In the mid-1980s I co-edited with Peter Lamborn Wilson and Robert Anton Wilson an edgy SF anthology called Semiotext(e) SF (AK Press, Edinburgh 1989). I got Bob to mail me Xeroxed pages from his journals, which we included as a piece called “Amsterdam Diary.” Let me quote three good bits here.

“How much reading of other fiction writers must I do to convince myself that the finest work done is woven out of the author’s own experience, his own and no others, no matter how much he chooses to disguise or exploit the fact.”

“Good fiction is never preachy. It tells its truth only by inference and analogy. It uses the specific detail as its building block rather than the vague generalization. In my case it’s usually humorous — no mistaking my stuff for the Platform Talk of the 6th Patriarch. But I do not try to be funny, I merely write as I write. In the meantime I trust the voice I can never lose — my own. The directions of its interest may change, even by morning. But what does that mater if I simply follow them, along for the trip rather than the payoff (always disappointing), enjoying writing my story rather than looking forward to its completion. Wise-sounding words which I hope describe where I’m really at.”

“Two weeks until my 50 birthday. The thought, the mood, of impending doom. Fifty is well enough — but what about 60, what about 70? What about death, a second away or 20 more years, but looming up faster every year. They go by faster & faster as one grows older. What happened to the golden inexhaustible summers of my youth? Maybe they weren’t always golden, but they did seem to stretch on forever. I thought I’d never grow up.”

Robert did me the signal honor of writing a very warm and hilarious preface for my collection Transreal (WCS Books, Englewood CO 1991). He initially protests, “What is Rucker trying to do to me? Why did he select me for this job? Why is he seeking to undermine me with his mind-experiment, why does he want to invade my mind with the contents of his trashy situations, with the faecid droppings of his clever simian mind?” But then he relents. “This is SF rigorously following crazy rules. My mind of science fiction. At the heart of it is a rage to extrapolate. This is what Rucker does. Among other things. At the heart of it is a rage to extrapolate. Excuse me, shall I extrapolate that for you? Won’t take a jiffy. And so we have it. Rudy the crazed mathematician, like a poet hidden in the light of thought singing songs unbidden ‘til the world is wrought to sympathy with hopes and fears it heeded not…”

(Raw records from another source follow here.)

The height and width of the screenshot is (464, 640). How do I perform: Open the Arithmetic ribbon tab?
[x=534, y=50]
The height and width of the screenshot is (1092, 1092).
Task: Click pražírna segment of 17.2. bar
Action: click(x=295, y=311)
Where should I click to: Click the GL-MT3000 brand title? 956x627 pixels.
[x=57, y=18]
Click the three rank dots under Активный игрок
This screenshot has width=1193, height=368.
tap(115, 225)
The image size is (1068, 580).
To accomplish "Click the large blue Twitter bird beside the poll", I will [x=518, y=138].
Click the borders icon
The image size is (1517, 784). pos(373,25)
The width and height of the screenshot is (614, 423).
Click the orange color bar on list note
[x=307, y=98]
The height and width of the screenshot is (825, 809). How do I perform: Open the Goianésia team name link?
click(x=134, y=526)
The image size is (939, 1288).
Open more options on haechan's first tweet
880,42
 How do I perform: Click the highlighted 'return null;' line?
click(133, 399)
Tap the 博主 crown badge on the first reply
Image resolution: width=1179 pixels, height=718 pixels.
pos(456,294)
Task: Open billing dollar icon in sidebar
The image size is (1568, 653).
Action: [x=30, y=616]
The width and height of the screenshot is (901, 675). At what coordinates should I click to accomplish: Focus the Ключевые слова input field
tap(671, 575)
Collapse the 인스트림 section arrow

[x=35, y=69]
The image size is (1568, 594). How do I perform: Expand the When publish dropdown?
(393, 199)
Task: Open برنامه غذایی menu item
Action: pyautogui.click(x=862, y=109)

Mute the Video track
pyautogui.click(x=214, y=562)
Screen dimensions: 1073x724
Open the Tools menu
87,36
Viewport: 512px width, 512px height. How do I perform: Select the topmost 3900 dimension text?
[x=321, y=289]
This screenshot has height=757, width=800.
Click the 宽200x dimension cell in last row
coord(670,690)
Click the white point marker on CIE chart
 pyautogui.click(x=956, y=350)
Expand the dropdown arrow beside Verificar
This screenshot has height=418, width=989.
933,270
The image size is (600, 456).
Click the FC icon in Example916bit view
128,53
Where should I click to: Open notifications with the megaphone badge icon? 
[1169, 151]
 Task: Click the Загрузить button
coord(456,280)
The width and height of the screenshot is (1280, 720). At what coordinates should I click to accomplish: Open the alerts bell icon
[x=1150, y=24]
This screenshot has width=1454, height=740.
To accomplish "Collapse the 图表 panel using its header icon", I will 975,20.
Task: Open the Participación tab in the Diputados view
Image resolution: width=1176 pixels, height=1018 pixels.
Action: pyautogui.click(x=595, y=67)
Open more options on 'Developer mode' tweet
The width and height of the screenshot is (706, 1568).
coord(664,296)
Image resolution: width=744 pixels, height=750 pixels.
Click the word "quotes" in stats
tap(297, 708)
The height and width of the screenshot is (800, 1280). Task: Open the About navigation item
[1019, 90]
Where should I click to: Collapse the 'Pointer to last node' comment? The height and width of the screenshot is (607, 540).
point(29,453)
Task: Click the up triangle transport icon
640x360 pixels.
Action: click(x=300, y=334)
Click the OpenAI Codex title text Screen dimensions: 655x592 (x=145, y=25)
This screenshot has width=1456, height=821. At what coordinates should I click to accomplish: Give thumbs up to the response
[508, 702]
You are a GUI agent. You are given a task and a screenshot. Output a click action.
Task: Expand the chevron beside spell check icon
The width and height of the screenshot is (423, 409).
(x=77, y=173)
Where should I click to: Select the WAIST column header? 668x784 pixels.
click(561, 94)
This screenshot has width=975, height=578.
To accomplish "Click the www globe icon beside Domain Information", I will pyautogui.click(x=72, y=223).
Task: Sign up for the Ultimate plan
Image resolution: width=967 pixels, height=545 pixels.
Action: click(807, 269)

In return, I got the opportunity to write a preface for Sheckley’s Minotaur Maze (Pulphouse, Eugene OR 1990). I said, “The paramount quality of Sheckley’s writing is the purity of his language. The timing of his cadenced phrases is exquisite. His richly charged clarity arises, I would say, from the excellent moral qualities which Sheckley as a writer exemplifies — he is a man in love with writing and with the simple sweetness of life.”

One final quote from the Sheck-man himself in Minotaur Maze, one to bring tears to the eyes: “The premise could be seen wavering, there were repercussions of a rhetorical nature, and the author could be glimpsed, a ghostly figure of unbelievable beauty and intelligence, trying desperately, despite his many personal problems, to put things together again.”